+++ Extracted material

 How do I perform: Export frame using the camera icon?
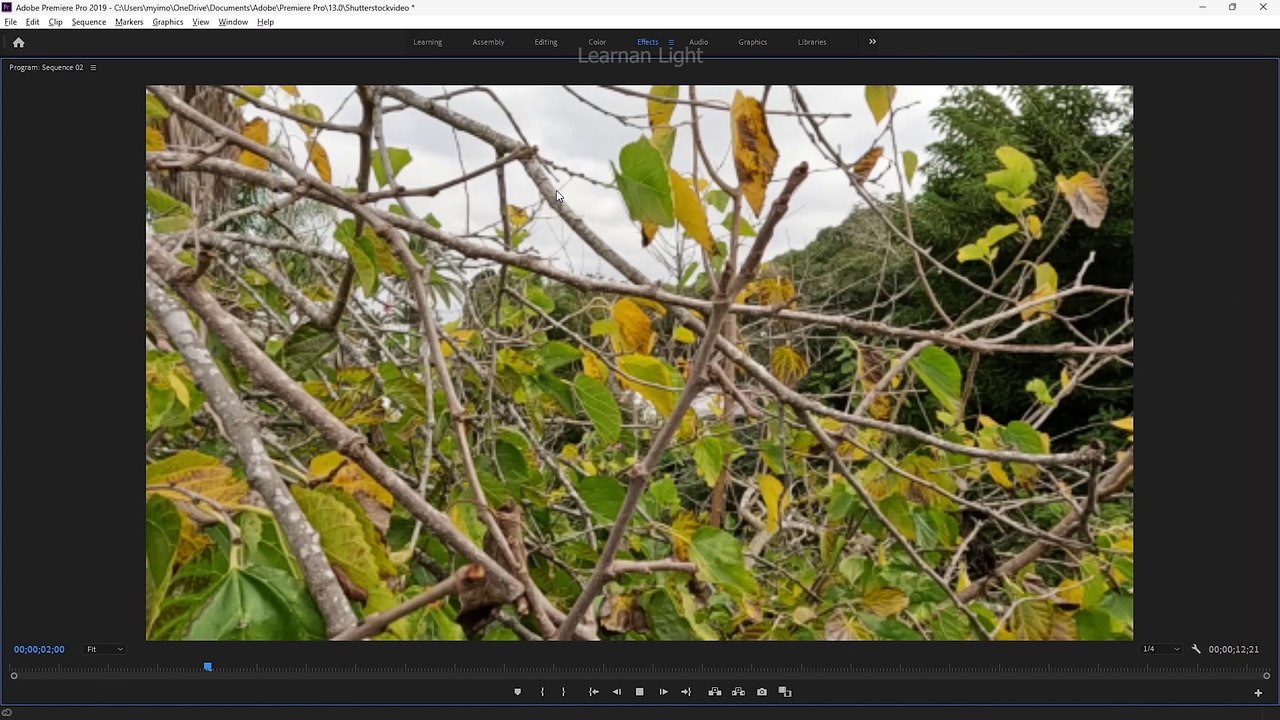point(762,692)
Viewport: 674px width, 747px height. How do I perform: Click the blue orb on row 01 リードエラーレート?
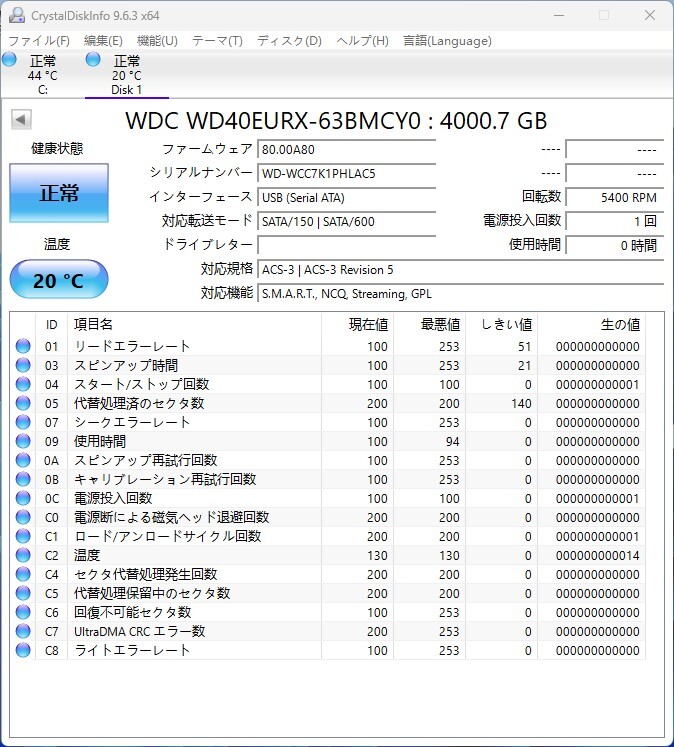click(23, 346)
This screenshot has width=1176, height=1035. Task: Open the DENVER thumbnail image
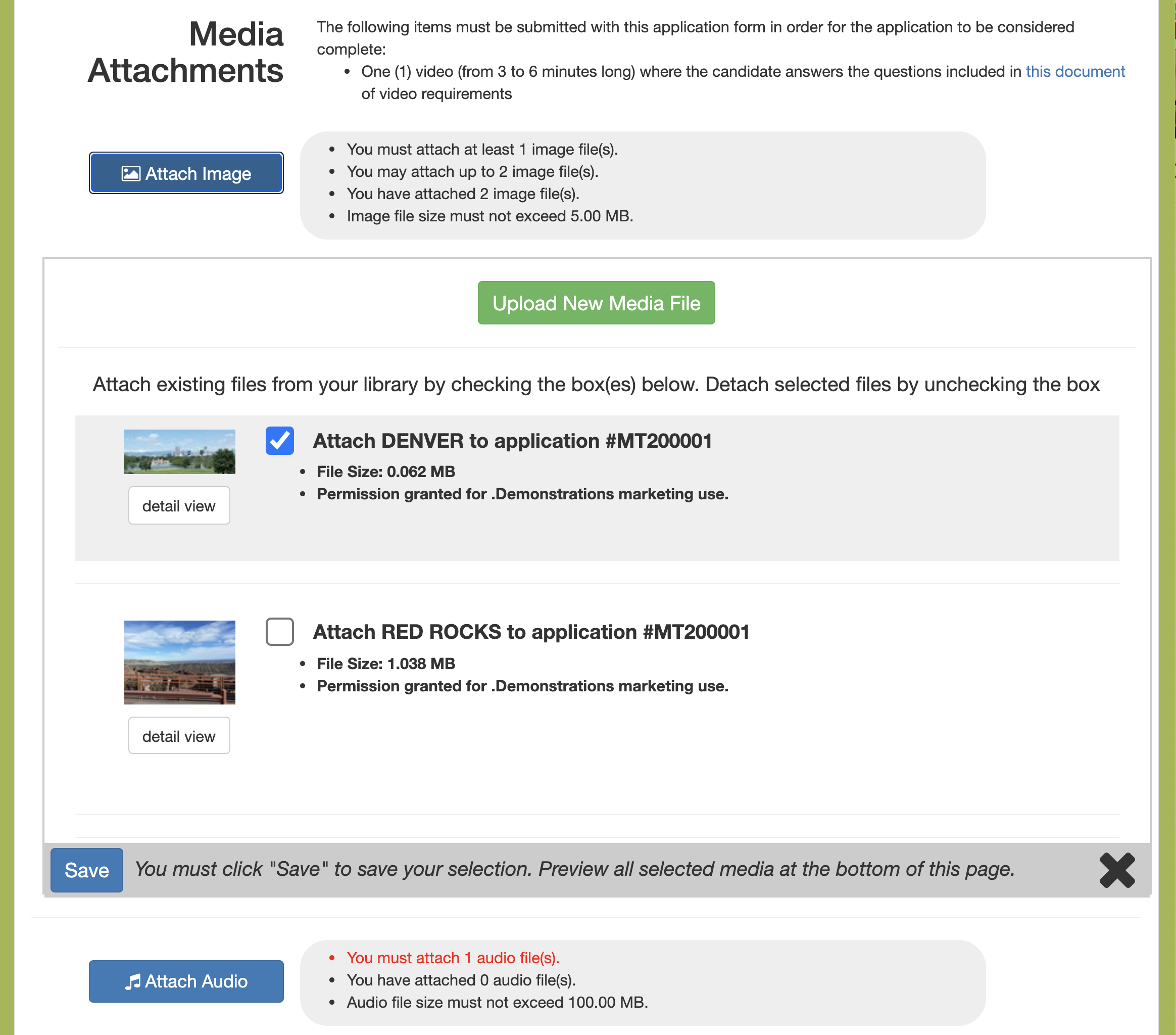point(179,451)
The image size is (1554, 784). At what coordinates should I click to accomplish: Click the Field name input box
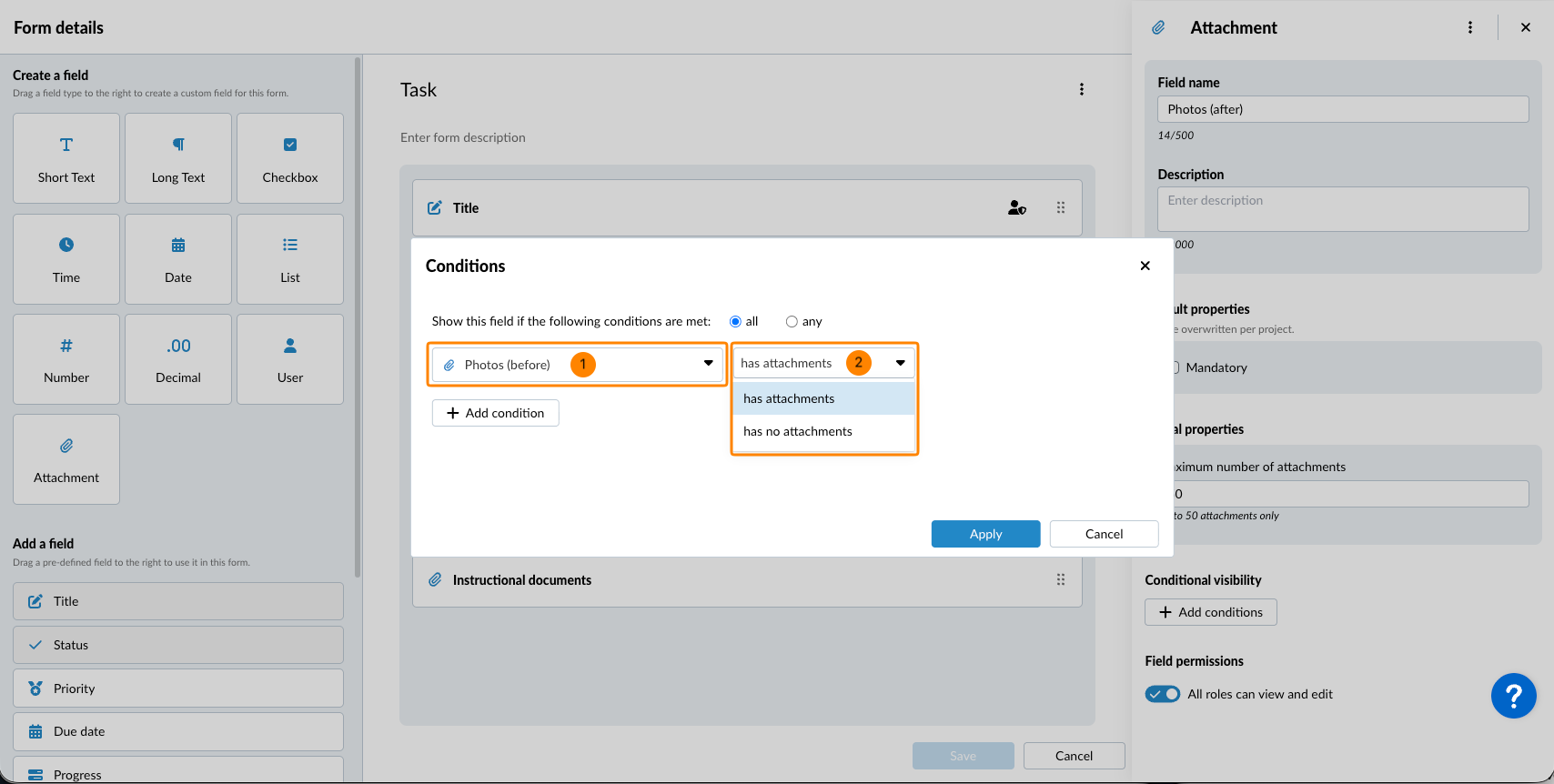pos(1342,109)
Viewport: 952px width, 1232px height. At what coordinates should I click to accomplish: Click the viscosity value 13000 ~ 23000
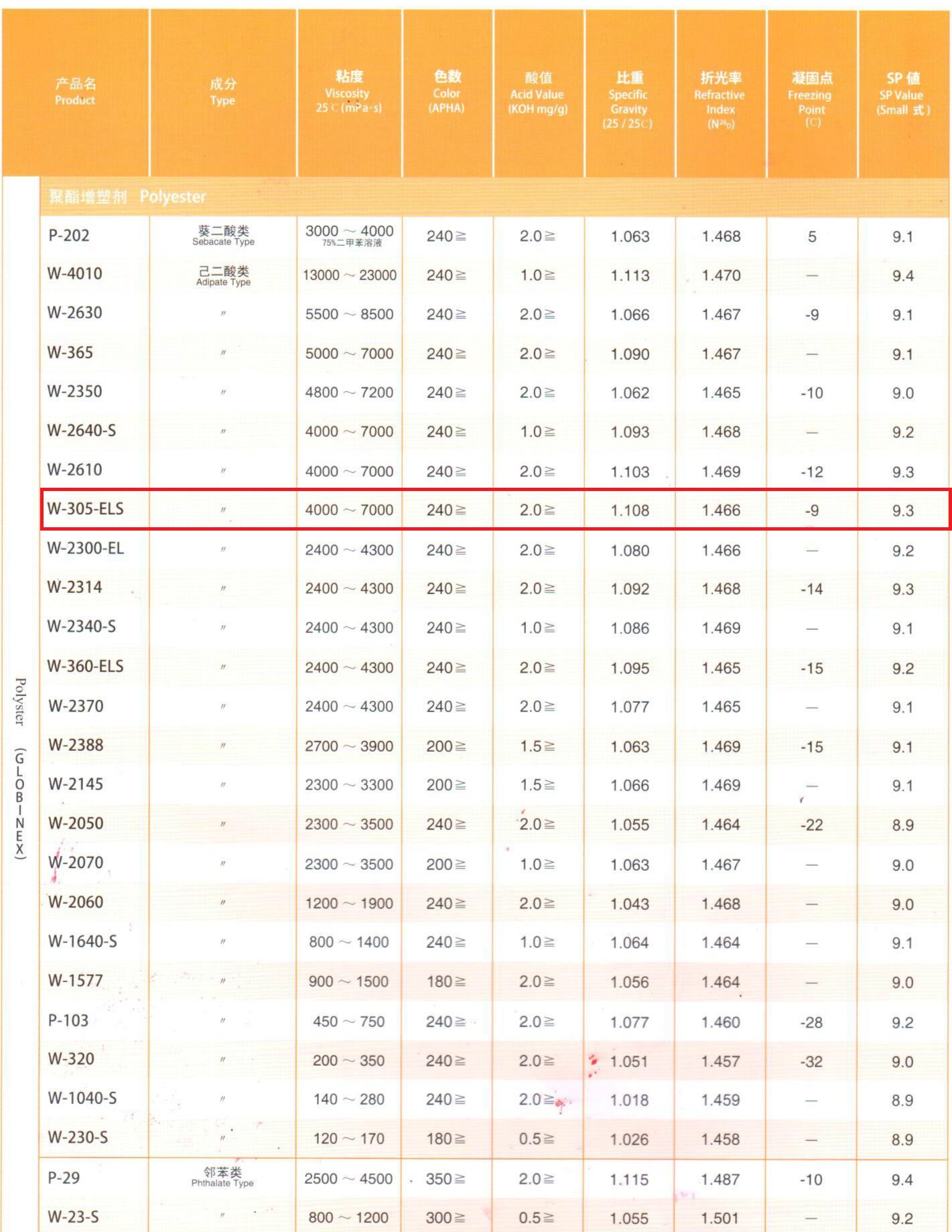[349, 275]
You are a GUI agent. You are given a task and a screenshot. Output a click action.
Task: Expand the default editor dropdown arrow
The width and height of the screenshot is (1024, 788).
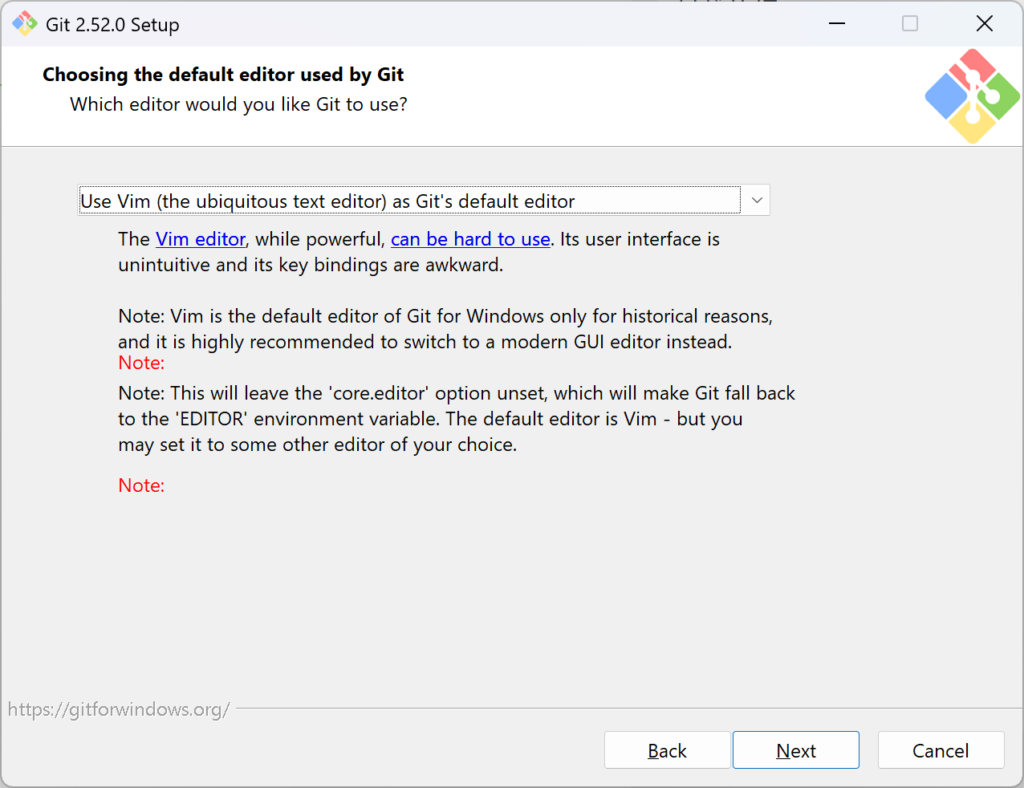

++++++

Task to carry out. These lines alone form the answer: the one containing "The image size" and every line after it through the end of the material, exactly as written, pictures left out.

Task answer.
The image size is (1554, 784). At what coordinates should I click to accomplish: Click the Field name input box
pos(1342,109)
Viewport: 952px width, 1232px height. At what coordinates should I click to accomplish: Click the viscosity value 13000 ~ 23000
[349, 275]
You are a GUI agent. You are given a task and a screenshot. Output a click action.
Task: Expand the default editor dropdown arrow
The width and height of the screenshot is (1024, 788).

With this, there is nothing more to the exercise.